WHAT YOU SHOULD DO
Once you reach the line with "This screenshot has height=261, width=230.", copy it and every line after it exactly, up to the end of the data. Omit the pictures.
== MATERIAL SUPPLIED
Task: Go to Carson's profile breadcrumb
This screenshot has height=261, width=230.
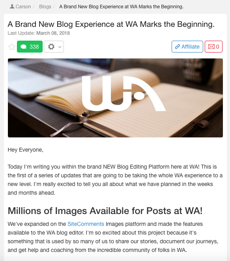Action: pyautogui.click(x=23, y=7)
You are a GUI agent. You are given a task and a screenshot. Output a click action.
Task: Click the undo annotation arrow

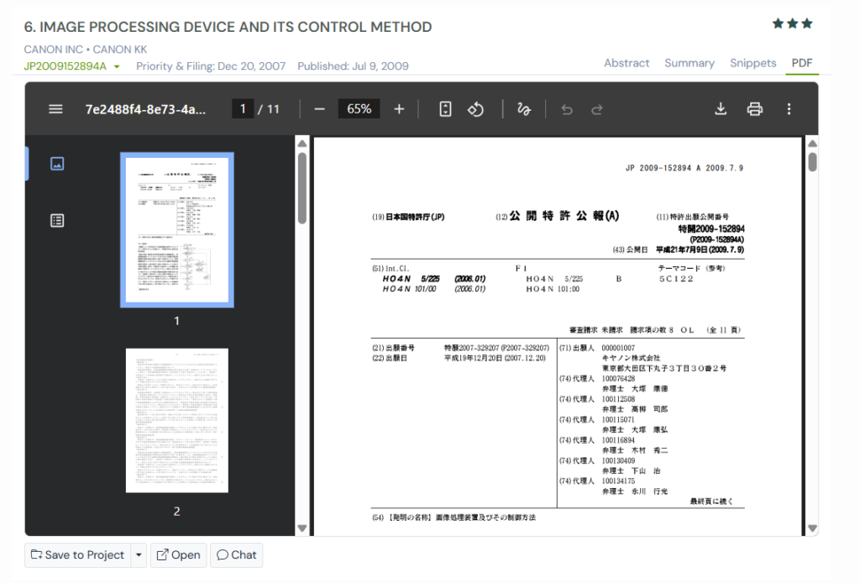click(x=566, y=108)
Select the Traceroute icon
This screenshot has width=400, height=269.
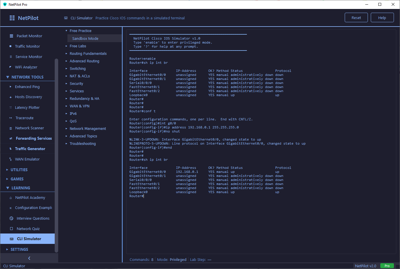[11, 118]
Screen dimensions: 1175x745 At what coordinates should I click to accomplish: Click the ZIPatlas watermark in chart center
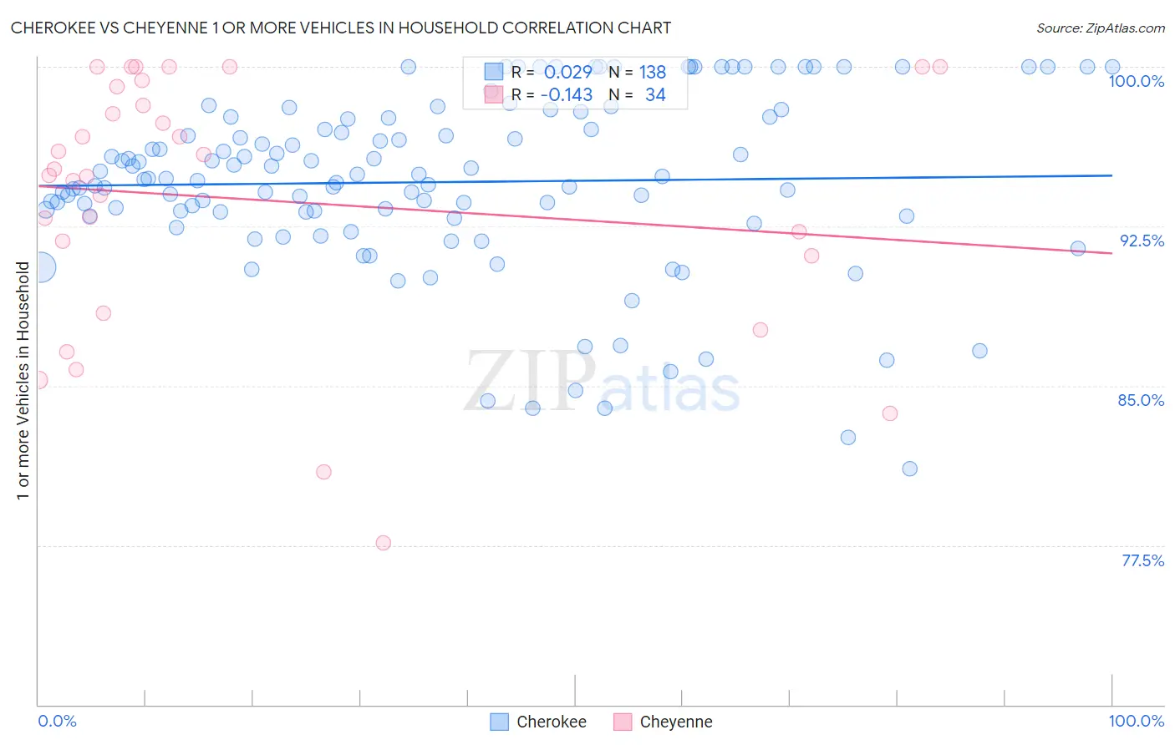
====
RESULT
This screenshot has height=261, width=230.
Action: pyautogui.click(x=23, y=7)
You are a GUI agent. You are given a task and a screenshot. Output a click action.
Task: Click the undo annotation arrow

click(x=566, y=108)
Select the Traceroute icon
This screenshot has width=400, height=269.
[11, 118]
Screen dimensions: 1175x745 At what coordinates should I click to accomplish: Click the ZIPatlas watermark in chart center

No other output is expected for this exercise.